--- DATA FOR ANALYSIS Enclosed Below ---
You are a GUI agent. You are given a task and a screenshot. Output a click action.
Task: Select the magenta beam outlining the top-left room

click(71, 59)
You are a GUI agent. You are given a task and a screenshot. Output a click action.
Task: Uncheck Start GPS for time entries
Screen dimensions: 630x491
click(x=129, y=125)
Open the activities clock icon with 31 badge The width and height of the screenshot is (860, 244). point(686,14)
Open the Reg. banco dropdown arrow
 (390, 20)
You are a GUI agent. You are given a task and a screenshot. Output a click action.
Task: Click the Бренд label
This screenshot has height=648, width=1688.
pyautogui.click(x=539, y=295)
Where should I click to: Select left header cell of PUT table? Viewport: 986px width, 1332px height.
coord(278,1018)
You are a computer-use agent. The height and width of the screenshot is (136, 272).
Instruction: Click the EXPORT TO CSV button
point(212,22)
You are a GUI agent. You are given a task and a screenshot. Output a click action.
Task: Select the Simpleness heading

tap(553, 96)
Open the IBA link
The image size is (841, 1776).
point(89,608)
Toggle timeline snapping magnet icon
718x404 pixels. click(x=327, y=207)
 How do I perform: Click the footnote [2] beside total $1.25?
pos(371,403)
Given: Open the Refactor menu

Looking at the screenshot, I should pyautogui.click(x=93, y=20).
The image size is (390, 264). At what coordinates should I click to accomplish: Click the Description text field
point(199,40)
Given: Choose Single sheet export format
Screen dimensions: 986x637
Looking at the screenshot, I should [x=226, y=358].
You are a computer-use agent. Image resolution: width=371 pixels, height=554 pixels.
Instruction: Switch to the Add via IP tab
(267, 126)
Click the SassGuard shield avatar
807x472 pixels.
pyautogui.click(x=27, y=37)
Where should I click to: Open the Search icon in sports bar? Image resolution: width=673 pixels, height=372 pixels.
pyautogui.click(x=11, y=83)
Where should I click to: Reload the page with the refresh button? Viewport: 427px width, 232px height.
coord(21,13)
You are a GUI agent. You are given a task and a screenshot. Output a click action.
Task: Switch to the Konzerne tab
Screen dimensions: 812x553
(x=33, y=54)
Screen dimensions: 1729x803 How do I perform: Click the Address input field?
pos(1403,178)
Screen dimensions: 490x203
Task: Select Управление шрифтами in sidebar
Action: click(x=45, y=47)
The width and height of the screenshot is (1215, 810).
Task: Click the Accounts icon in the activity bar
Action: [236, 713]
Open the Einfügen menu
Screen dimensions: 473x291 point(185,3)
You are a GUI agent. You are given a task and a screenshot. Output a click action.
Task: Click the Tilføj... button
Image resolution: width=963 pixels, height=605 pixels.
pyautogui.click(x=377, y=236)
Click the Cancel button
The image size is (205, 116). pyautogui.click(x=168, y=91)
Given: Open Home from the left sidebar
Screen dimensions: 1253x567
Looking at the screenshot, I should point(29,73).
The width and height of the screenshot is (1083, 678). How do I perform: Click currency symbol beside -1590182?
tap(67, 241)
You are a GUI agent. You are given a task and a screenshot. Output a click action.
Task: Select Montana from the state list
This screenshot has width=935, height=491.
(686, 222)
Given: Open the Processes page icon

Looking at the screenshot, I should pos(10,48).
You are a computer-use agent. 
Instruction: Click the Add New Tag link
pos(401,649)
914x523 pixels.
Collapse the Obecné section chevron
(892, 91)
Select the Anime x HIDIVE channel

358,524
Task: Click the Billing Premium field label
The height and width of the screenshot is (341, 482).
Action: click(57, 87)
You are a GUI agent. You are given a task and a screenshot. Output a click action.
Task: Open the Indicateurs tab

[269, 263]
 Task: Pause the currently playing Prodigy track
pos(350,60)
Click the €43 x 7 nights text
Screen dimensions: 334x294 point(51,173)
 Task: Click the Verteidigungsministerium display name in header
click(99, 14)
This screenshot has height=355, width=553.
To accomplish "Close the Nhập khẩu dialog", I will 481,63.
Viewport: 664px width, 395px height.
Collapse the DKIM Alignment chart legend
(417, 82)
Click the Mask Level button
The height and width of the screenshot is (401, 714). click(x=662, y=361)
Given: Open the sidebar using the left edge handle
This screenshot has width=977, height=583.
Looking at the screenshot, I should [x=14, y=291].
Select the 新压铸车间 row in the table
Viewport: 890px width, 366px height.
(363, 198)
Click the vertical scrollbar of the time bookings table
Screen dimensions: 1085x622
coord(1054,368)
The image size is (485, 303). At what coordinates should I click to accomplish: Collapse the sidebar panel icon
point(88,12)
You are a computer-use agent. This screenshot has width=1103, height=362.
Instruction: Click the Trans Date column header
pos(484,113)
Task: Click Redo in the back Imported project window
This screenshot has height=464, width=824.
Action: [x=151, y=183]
--- End of Enclosed DATA FOR ANALYSIS ---
* _EXERCISE_:
Your task is to repeat the data exactly; please include every line.

* _EXERCISE RESULT_:
You are a GUI agent. You are given a task and a screenshot. Output a click action.
Task: Select the magenta beam outlining the top-left room

click(71, 59)
You are a GUI agent. You are given a task and a screenshot. Output a click action.
Task: Uncheck Start GPS for time entries
Screen dimensions: 630x491
click(x=129, y=125)
Open the activities clock icon with 31 badge The width and height of the screenshot is (860, 244). point(686,14)
Open the Reg. banco dropdown arrow
 (390, 20)
You are a GUI agent. You are given a task and a screenshot. Output a click action.
Task: Click the Бренд label
This screenshot has height=648, width=1688.
pyautogui.click(x=539, y=295)
Where should I click to: Select left header cell of PUT table? Viewport: 986px width, 1332px height.
coord(278,1018)
You are a computer-use agent. The height and width of the screenshot is (136, 272).
Instruction: Click the EXPORT TO CSV button
point(212,22)
You are a GUI agent. You are given a task and a screenshot. Output a click action.
Task: Select the Simpleness heading

tap(553, 96)
Open the IBA link
The image size is (841, 1776).
point(89,608)
Toggle timeline snapping magnet icon
718x404 pixels. click(x=327, y=207)
 How do I perform: Click the footnote [2] beside total $1.25?
pos(371,403)
Given: Open the Refactor menu

Looking at the screenshot, I should pyautogui.click(x=93, y=20).
The image size is (390, 264). At what coordinates should I click to accomplish: Click the Description text field
point(199,40)
Given: Choose Single sheet export format
Screen dimensions: 986x637
Looking at the screenshot, I should [x=226, y=358].
You are a computer-use agent. Image resolution: width=371 pixels, height=554 pixels.
Instruction: Switch to the Add via IP tab
(267, 126)
Click the SassGuard shield avatar
807x472 pixels.
pyautogui.click(x=27, y=37)
Where should I click to: Open the Search icon in sports bar? Image resolution: width=673 pixels, height=372 pixels.
pyautogui.click(x=11, y=83)
Where should I click to: Reload the page with the refresh button? Viewport: 427px width, 232px height.
coord(21,13)
You are a GUI agent. You are given a task and a screenshot. Output a click action.
Task: Switch to the Konzerne tab
Screen dimensions: 812x553
(x=33, y=54)
Screen dimensions: 1729x803 How do I perform: Click the Address input field?
pos(1403,178)
Screen dimensions: 490x203
Task: Select Управление шрифтами in sidebar
Action: click(x=45, y=47)
The width and height of the screenshot is (1215, 810).
Task: Click the Accounts icon in the activity bar
Action: [236, 713]
Open the Einfügen menu
Screen dimensions: 473x291 point(185,3)
You are a GUI agent. You are given a task and a screenshot. Output a click action.
Task: Click the Tilføj... button
Image resolution: width=963 pixels, height=605 pixels.
pyautogui.click(x=377, y=236)
Click the Cancel button
The image size is (205, 116). pyautogui.click(x=168, y=91)
Given: Open Home from the left sidebar
Screen dimensions: 1253x567
Looking at the screenshot, I should point(29,73).
The width and height of the screenshot is (1083, 678). How do I perform: Click currency symbol beside -1590182?
tap(67, 241)
You are a GUI agent. You are given a task and a screenshot. Output a click action.
Task: Select Montana from the state list
This screenshot has width=935, height=491.
(686, 222)
Given: Open the Processes page icon

Looking at the screenshot, I should pos(10,48).
You are a computer-use agent. 
Instruction: Click the Add New Tag link
pos(401,649)
914x523 pixels.
Collapse the Obecné section chevron
(892, 91)
Select the Anime x HIDIVE channel

358,524
Task: Click the Billing Premium field label
The height and width of the screenshot is (341, 482).
Action: click(57, 87)
You are a GUI agent. You are given a task and a screenshot. Output a click action.
Task: Open the Indicateurs tab

[269, 263]
 Task: Pause the currently playing Prodigy track
pos(350,60)
Click the €43 x 7 nights text
Screen dimensions: 334x294 point(51,173)
 Task: Click the Verteidigungsministerium display name in header
click(99, 14)
This screenshot has height=355, width=553.
To accomplish "Close the Nhập khẩu dialog", I will 481,63.
Viewport: 664px width, 395px height.
Collapse the DKIM Alignment chart legend
(417, 82)
Click the Mask Level button
The height and width of the screenshot is (401, 714). click(x=662, y=361)
Given: Open the sidebar using the left edge handle
This screenshot has width=977, height=583.
Looking at the screenshot, I should [x=14, y=291].
Select the 新压铸车间 row in the table
Viewport: 890px width, 366px height.
(363, 198)
Click the vertical scrollbar of the time bookings table
Screen dimensions: 1085x622
coord(1054,368)
The image size is (485, 303). At what coordinates should I click to accomplish: Collapse the sidebar panel icon
point(88,12)
You are a computer-use agent. This screenshot has width=1103, height=362.
Instruction: Click the Trans Date column header
pos(484,113)
Task: Click Redo in the back Imported project window
This screenshot has height=464, width=824.
Action: [x=151, y=183]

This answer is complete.